That we hear everything in such detail is due to Jonathan Wearn's fine recording. The sound, from three microphones positioned in the stalls, will be instantly familiar to to all RFH habitues - in fact I don't think I've heard such an unquestionably "real" recording before. Nowhere is this more vividly demonstrated than in the Carnival Of The Animals where ten double-basses ranged along the back of the platform create a striking impression of lumbering elephants (having just been on a safari in South Africa's Kruger Park I know what I'm talking about here!). Yu opts for the version of the large orchestra complete with glass harmonica (adeptly played by Alasdair Malloy), and while it is again characterized by meticulous attention to detail, it is also a performance of buoyant wit - although I wonder whether Youngho and Jinho Kim might not be in danger of overstepping the mark with their stumbling, chaotic scales in "Pianists."

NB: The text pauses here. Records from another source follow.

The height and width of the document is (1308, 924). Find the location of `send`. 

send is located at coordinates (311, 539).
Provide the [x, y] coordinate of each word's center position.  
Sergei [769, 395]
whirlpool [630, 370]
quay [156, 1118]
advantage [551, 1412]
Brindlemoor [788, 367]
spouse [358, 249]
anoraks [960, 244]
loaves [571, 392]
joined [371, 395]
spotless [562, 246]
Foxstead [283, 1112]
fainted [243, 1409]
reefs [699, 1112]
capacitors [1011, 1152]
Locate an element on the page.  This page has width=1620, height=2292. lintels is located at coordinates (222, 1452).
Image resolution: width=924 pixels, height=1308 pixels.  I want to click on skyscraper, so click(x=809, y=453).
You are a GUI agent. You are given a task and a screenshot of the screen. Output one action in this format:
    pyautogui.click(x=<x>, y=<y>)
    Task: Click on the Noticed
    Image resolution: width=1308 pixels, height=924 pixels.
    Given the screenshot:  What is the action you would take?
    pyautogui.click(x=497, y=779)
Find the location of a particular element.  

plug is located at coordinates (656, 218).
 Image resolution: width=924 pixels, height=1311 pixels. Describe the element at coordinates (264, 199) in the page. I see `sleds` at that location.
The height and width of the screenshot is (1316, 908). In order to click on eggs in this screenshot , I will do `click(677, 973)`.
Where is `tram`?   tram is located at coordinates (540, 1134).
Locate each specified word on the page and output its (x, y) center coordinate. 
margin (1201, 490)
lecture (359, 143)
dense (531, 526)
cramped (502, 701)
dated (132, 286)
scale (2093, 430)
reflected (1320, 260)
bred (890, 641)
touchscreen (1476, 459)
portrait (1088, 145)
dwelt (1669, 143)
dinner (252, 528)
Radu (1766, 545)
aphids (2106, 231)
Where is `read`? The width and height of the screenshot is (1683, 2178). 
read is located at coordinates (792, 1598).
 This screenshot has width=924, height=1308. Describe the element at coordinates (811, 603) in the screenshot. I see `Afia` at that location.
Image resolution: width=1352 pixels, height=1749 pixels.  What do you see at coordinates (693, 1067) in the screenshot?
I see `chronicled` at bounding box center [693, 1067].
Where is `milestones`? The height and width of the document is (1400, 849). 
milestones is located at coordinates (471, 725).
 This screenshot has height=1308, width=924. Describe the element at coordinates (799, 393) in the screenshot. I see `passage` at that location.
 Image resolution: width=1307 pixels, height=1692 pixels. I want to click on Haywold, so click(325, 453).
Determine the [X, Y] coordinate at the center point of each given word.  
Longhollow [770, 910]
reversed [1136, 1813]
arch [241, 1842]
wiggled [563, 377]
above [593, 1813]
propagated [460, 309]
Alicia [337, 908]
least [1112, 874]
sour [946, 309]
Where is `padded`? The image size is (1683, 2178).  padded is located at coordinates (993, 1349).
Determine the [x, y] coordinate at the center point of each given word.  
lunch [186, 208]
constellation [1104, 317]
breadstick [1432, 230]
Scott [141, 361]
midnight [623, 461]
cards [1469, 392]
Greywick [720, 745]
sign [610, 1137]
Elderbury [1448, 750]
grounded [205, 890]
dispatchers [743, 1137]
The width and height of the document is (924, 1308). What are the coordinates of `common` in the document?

Cypres et Lauriers has to be the oddest thing Saint-Saens ever wrote. After an eight minute dirge for organ solo (enlivened only by Nicolas Kynaston's impish sense of melodrama) the orchestra burst into an astonishingly vulgar display of French jingoism. Perhaps if this had been given wider currency at the time of the Treaty of Versailles (it was encompassed to celebrate its signing) the more musically sensitive of Europe's politicians might have held back from plunging into another war for fear of a similar musical exercise rising out of that conflict.